▸ **Teks Sumber**
Jakarta, CNBC Indonesia - Obligasi pemerintah Amerika Serikat (AS) tampaknya dijual China belakangan ini. Hal ini cukup menarik mengingat di tengah gejolak di pasar, biasanya aset yang berdenominasi AS akan menjadi investasi yang menarik, termasuk obligasi AS.
Dilansir dari Refinitiv, imbal hasil US Treasury tenor 10 tahun tampak mengalami peningkatan yang begitu tajam khususnya pada 7 April hingga 11 April 2025.
Sebelumnya pada 4 April 2025, imbal hasil US Treasury tenor 10 tahun tercatat di posisi 3,99%. Namun pada 11 April 2025 melonjak menjadi 4,49%.
Dikutip dari CNBC International, kenaikan tajam imbal hasil obligasi pemerintah AS tampaknya memperumit pendekatan Gedung Putih terhadap kebijakan perdagangan.

▸ **Latihan A**
Tolong tuliskan persis baris-baris dalam daftar mulai dari baris yang memuat "Bandingkan HP (117, 56)" sampai baris yang memuat "X2 (466, 2225)", termasuk kedua baris tersebut.
Teks tentang obligasi AS di atas dan daftar berikut berasal dari sumber yang berbeda.

▸ **Data Tersedia**
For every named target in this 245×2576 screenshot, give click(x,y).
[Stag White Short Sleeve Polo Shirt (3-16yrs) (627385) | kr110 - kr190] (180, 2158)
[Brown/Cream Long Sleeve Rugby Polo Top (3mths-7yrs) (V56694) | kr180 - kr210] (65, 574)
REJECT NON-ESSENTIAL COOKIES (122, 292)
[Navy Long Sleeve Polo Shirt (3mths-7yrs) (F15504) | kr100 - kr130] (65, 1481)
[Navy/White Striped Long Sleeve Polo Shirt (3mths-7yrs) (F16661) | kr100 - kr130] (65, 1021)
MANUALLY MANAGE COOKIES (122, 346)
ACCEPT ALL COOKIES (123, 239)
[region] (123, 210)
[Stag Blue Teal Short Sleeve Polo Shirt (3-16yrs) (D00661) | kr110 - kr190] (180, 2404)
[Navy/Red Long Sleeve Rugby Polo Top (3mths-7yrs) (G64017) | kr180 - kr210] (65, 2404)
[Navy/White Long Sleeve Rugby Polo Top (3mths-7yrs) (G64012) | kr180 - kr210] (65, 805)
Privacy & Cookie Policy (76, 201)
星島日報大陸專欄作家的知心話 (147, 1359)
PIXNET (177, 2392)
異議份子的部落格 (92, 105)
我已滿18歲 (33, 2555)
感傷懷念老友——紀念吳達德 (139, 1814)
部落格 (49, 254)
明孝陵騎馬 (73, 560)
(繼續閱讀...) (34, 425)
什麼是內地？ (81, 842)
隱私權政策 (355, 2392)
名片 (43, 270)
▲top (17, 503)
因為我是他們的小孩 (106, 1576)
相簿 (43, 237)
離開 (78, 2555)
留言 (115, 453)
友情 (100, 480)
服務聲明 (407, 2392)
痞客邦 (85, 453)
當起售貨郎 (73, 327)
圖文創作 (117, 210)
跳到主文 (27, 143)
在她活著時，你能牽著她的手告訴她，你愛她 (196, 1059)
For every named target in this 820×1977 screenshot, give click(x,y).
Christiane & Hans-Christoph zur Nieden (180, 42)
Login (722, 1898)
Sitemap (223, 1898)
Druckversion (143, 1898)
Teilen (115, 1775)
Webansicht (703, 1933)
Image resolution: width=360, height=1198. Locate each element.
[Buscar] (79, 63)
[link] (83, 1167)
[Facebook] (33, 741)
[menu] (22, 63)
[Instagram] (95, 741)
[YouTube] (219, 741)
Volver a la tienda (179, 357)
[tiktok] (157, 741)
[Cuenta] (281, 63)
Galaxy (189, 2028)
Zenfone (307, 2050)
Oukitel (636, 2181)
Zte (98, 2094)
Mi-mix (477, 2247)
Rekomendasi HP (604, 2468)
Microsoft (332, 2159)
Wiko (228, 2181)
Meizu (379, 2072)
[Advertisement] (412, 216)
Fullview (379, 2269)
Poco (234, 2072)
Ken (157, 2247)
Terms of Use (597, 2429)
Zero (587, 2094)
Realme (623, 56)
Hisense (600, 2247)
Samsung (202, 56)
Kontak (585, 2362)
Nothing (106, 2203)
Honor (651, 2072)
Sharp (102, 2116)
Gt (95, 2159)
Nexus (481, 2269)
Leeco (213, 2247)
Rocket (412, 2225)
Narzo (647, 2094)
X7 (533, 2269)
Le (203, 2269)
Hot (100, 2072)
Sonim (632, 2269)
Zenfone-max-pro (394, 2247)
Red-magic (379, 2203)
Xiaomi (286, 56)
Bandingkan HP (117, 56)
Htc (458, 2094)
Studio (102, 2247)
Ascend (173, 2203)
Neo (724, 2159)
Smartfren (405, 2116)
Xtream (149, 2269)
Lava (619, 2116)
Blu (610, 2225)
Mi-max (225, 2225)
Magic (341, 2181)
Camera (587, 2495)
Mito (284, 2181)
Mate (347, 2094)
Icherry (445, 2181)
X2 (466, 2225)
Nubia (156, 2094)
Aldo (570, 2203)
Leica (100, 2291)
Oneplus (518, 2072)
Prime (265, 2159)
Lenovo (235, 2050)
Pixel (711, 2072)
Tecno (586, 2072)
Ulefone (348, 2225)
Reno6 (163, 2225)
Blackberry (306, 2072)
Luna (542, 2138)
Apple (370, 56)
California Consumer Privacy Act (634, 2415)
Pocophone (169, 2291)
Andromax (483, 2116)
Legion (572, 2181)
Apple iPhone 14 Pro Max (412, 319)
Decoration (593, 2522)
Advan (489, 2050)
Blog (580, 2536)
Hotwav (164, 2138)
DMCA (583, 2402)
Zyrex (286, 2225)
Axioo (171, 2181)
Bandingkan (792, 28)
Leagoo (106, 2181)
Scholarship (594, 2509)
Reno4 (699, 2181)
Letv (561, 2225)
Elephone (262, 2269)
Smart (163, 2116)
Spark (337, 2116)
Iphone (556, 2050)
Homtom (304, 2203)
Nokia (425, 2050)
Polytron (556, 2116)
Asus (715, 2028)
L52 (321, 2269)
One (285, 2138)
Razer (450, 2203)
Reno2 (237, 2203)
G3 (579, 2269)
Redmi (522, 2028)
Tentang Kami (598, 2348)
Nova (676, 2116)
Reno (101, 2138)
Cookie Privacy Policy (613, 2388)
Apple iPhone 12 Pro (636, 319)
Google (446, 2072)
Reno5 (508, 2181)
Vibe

▸ **Latihan B**
Sajikan kembali tanpa perubahan bagian teks tentang obligasi AS mulai dari "Jakarta, CNBC Indonesia" sampai "termasuk obligasi AS.".

▸ **Jawaban Lengkap A**
Bandingkan HP (117, 56)
Htc (458, 2094)
Studio (102, 2247)
Ascend (173, 2203)
Neo (724, 2159)
Smartfren (405, 2116)
Xtream (149, 2269)
Lava (619, 2116)
Blu (610, 2225)
Mi-max (225, 2225)
Magic (341, 2181)
Camera (587, 2495)
Mito (284, 2181)
Mate (347, 2094)
Icherry (445, 2181)
X2 (466, 2225)

▸ **Jawaban Lengkap B**
Jakarta, CNBC Indonesia - Obligasi pemerintah Amerika Serikat (AS) tampaknya dijual China belakangan ini. Hal ini cukup menarik mengingat di tengah gejolak di pasar, biasanya aset yang berdenominasi AS akan menjadi investasi yang menarik, termasuk obligasi AS.